Wanda modified the residents of Westview to conform to her vision. You can’t even bring in objects from the outside world without having them pass through a version of her filter. It’s eerily similar to the way that we create sims, homes, and entire neighborhoods in The Sims games.
In the rare situation when someone behaves outside of Wanda’s plans, she’ll exile them, correct them, or simply reset the scenario. As Vision observes during the show’s most horrifying moments, the spell that these people are under goes against their still very much alive nature to be free. Some can only silently cry as they go about their rigidly enforced routines.
While there is something undeniably cruel about torturing sims, perhaps there is another kind of cruelty in the idea that we can control them and make them rigid players in our own fantasies and visions. The Sims‘ advanced AI was designed to allow them a degree of freedom. Indeed, part of the fun of the experience should come from watching how they go about their lives when we’re not manipulating their every move.
Yet, Wanda was, at times, the kind of Sims player that has to make sure everyone is behaving correctly, optimally, and in-line with their idealistic escapism at all times. To that end, it’s hard to deny that part of the appeal of The Sims is the ability to answer the question “What if it was all in your control?” What if you could build the perfect house, get that dream job, and have control over the relationships in your life? While it was a game designed partially to showcase the value of life and how we balance human concepts against the motivations of consumerism, it’s difficult to say thatThe Sims was ever meant to be a game where every player was expected to “win” by creating the ideal and optimized life in the same way that SimCity would tangibly reward players in their pursuit of a Megalopolis.

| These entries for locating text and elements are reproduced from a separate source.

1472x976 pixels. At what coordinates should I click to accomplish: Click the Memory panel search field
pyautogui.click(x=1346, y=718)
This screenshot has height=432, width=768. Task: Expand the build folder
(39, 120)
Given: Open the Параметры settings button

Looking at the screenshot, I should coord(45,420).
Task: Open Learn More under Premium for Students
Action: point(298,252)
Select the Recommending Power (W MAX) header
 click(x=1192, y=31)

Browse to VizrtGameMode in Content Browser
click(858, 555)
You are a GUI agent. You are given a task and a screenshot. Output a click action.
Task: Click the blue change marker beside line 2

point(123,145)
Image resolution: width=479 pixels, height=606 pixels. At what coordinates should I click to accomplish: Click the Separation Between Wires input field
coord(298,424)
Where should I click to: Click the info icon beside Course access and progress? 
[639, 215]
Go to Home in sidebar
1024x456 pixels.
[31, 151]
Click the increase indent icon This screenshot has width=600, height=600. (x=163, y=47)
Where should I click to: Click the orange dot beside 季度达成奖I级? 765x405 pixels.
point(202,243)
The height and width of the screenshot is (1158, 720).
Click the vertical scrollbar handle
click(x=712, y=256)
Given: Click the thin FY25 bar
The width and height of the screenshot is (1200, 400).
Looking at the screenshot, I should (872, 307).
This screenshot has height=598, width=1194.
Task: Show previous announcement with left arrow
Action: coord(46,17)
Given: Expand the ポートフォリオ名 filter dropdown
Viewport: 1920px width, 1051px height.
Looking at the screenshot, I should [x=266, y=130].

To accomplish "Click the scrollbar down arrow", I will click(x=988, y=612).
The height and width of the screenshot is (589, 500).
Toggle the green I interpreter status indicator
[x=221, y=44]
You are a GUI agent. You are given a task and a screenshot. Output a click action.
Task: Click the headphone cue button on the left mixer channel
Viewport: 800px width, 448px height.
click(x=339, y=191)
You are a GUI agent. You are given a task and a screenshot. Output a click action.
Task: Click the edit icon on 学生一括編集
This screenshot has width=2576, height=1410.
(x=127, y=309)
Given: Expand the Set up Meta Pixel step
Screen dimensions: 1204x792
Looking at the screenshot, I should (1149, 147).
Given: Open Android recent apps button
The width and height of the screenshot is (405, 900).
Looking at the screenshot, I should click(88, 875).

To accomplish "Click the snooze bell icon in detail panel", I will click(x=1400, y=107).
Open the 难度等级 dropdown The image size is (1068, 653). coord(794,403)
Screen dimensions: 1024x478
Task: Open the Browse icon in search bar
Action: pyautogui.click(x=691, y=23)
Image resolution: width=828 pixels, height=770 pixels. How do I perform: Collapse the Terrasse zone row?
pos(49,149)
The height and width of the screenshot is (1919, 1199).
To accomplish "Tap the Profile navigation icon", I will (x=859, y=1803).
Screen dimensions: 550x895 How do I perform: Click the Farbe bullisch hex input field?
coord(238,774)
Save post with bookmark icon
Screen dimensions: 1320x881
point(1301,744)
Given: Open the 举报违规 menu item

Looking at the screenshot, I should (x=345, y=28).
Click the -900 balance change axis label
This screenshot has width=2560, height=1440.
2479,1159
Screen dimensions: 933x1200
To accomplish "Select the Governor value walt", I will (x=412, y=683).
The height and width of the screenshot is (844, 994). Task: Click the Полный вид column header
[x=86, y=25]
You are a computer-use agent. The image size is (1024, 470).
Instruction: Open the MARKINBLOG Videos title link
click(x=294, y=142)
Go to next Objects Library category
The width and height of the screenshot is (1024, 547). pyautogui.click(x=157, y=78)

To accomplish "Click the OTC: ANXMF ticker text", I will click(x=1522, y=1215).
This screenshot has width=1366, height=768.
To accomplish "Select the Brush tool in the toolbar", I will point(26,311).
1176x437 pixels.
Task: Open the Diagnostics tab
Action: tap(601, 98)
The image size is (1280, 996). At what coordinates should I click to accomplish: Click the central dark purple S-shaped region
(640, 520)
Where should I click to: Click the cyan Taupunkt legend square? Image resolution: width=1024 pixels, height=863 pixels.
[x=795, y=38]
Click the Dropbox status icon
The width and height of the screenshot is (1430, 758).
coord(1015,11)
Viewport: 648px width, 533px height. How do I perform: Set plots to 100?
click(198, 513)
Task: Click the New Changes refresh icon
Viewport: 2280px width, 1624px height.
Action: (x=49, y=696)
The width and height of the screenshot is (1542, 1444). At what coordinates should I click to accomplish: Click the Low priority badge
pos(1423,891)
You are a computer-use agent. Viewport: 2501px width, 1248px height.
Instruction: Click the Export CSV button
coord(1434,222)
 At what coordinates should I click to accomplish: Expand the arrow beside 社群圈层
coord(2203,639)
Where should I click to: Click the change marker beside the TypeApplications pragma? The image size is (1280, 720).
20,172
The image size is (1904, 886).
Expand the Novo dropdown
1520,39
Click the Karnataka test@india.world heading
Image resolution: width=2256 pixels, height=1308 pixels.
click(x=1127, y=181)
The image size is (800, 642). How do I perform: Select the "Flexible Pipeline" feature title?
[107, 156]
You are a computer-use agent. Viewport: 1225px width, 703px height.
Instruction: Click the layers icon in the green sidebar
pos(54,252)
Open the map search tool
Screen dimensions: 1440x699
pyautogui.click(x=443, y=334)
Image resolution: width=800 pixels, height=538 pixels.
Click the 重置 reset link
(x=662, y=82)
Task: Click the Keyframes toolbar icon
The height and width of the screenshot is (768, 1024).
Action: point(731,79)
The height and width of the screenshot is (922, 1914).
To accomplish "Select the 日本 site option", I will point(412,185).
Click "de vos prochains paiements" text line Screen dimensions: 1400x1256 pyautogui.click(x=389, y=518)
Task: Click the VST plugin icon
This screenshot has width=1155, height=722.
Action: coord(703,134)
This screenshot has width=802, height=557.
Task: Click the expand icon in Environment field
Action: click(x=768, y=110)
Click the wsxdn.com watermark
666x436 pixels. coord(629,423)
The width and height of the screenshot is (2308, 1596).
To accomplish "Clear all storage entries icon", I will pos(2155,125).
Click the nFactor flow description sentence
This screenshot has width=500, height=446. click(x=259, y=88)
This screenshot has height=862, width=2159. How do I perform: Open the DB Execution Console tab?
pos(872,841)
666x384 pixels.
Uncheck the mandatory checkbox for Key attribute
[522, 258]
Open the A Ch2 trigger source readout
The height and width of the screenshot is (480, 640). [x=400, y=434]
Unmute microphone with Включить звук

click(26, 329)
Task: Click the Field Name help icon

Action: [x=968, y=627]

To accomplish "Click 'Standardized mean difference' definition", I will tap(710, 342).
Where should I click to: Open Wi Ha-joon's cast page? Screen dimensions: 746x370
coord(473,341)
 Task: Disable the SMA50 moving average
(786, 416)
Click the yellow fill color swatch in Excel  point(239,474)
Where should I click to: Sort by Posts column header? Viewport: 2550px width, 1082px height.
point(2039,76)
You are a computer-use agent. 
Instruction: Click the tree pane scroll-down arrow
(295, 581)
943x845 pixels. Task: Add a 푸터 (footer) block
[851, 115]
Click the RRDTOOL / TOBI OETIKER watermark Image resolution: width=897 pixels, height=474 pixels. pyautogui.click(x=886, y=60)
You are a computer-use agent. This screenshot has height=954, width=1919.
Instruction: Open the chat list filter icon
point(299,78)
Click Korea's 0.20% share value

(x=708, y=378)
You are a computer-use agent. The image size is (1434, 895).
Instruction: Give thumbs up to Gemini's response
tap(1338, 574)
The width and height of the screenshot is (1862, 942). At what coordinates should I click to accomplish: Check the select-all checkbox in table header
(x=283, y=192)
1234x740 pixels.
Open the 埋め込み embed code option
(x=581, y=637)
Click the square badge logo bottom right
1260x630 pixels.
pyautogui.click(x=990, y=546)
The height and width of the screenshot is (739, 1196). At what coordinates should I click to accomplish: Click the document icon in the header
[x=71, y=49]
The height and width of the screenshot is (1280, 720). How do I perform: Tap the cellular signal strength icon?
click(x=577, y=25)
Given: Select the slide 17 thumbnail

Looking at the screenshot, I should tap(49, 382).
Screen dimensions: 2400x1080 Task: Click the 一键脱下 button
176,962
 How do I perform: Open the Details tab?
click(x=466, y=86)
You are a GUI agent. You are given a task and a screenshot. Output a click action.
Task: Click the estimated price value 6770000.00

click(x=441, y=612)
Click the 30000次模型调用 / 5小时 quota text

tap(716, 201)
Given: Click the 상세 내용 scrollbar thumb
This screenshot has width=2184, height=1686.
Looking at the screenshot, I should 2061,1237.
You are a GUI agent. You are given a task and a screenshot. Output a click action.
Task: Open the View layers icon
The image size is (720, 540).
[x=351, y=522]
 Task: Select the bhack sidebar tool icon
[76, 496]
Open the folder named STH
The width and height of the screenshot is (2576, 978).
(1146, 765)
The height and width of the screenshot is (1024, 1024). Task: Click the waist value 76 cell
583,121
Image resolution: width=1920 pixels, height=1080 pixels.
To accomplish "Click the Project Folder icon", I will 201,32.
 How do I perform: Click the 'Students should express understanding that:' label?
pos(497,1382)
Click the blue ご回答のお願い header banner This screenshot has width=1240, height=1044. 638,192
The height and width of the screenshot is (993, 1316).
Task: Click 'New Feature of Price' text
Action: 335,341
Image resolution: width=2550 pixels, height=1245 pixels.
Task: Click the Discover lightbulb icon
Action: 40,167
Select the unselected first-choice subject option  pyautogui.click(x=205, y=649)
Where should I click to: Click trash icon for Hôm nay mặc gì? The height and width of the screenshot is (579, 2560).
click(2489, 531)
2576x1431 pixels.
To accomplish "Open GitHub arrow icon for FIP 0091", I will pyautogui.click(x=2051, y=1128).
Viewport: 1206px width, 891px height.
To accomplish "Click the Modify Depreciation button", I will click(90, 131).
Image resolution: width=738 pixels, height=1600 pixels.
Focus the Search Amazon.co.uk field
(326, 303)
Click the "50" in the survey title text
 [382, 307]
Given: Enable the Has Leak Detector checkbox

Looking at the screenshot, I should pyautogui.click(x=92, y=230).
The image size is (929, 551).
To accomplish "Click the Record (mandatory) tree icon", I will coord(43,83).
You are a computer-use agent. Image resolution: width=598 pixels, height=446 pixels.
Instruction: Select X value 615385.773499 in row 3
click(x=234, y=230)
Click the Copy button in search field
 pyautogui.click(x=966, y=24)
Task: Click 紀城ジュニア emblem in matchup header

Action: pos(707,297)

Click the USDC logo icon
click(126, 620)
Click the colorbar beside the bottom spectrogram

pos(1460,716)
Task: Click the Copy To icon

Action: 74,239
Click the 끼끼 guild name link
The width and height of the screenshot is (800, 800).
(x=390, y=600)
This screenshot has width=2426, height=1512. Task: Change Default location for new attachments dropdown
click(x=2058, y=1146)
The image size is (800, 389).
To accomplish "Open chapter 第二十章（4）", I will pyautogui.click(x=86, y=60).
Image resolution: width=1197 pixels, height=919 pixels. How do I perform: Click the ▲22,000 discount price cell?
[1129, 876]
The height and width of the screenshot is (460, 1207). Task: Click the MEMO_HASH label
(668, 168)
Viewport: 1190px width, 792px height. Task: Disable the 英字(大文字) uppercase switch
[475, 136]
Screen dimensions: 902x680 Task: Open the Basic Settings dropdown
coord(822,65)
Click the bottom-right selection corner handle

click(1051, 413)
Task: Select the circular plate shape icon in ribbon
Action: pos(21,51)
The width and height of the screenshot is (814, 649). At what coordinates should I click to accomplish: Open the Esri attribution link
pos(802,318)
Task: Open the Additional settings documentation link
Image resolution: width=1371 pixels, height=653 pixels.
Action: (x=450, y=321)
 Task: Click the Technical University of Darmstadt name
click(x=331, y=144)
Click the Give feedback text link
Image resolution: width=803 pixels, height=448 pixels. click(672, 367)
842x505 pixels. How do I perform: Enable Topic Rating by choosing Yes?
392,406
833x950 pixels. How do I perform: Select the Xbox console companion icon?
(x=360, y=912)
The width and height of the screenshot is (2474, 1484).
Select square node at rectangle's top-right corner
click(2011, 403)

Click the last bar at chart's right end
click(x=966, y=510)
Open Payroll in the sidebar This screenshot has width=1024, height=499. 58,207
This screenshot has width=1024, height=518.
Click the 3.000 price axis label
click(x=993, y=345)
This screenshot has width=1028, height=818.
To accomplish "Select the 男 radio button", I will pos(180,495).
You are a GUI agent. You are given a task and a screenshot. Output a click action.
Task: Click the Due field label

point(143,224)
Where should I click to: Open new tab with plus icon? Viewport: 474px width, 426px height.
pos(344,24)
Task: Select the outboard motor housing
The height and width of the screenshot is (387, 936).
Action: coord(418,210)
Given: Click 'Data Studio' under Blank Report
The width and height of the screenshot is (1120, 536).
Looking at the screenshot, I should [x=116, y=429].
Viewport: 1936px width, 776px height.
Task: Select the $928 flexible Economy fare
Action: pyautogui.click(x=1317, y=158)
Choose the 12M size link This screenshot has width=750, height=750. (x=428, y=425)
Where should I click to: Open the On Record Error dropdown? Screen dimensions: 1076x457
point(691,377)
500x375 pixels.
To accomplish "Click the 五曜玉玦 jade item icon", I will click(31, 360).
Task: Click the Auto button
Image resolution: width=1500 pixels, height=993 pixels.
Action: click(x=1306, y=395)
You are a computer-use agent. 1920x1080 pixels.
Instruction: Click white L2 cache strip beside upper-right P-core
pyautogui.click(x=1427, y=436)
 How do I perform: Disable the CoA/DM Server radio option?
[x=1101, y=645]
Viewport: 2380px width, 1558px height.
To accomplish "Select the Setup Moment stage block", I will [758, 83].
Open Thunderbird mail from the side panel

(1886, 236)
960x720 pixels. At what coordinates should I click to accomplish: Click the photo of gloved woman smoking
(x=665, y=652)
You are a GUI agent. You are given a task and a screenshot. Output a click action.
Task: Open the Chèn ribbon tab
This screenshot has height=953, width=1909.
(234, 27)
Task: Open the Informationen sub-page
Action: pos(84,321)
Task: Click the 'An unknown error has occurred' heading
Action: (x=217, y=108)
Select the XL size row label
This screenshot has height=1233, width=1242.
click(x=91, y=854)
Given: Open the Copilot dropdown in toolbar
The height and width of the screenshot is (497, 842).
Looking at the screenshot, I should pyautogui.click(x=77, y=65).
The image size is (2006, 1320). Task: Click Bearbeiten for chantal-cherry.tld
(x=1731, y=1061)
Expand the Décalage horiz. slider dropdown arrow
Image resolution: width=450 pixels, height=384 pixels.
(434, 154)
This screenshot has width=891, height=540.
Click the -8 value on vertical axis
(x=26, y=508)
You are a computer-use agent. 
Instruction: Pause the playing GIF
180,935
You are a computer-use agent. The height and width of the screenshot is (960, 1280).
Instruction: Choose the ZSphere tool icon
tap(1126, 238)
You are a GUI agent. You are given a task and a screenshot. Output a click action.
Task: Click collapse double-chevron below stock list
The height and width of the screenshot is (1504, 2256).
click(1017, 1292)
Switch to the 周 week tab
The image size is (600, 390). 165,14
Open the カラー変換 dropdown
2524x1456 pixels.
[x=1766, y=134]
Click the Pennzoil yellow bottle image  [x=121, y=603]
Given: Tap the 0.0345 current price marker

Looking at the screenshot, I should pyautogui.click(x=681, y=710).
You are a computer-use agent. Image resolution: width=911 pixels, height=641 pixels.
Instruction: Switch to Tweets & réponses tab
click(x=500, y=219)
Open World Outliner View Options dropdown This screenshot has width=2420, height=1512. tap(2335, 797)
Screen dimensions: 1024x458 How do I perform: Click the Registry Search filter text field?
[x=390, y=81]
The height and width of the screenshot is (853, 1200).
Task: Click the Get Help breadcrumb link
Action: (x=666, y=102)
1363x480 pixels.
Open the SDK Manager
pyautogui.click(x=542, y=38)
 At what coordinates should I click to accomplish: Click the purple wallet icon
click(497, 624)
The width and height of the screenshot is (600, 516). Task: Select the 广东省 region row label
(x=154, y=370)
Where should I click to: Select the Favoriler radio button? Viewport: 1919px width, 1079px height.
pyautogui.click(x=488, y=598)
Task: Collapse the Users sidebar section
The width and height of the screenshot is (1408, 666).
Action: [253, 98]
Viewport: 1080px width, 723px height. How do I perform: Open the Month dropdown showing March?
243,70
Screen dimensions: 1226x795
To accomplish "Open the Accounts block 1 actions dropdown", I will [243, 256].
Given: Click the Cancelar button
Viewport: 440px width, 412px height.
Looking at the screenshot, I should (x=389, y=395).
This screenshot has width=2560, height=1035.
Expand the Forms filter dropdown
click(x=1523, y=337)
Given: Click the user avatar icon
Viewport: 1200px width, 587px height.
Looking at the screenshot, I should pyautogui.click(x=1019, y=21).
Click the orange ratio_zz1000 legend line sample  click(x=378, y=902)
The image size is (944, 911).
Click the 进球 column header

If Will Wright could have exercised that kind of control over his own life, he would have almost certainly kept his house from burning down and we would have all benefited less from the grander ideas he came to be fascinated by as a result of that event. Wanda also couldn’t quite prevent the tragedies in her own life, but she did have the power to make everything at least appear “as it should be” rather than live with the pain of forging ahead in a world of chaos.
Though there is a kind of beauty and nobleness to her efforts, as we’ve seen throughout WandaVision and the history of The Sims, there is also a hidden horror in the idea that you have control over beings capable of playing out their own lives and that any deviation from that control is something that must somehow be corrected.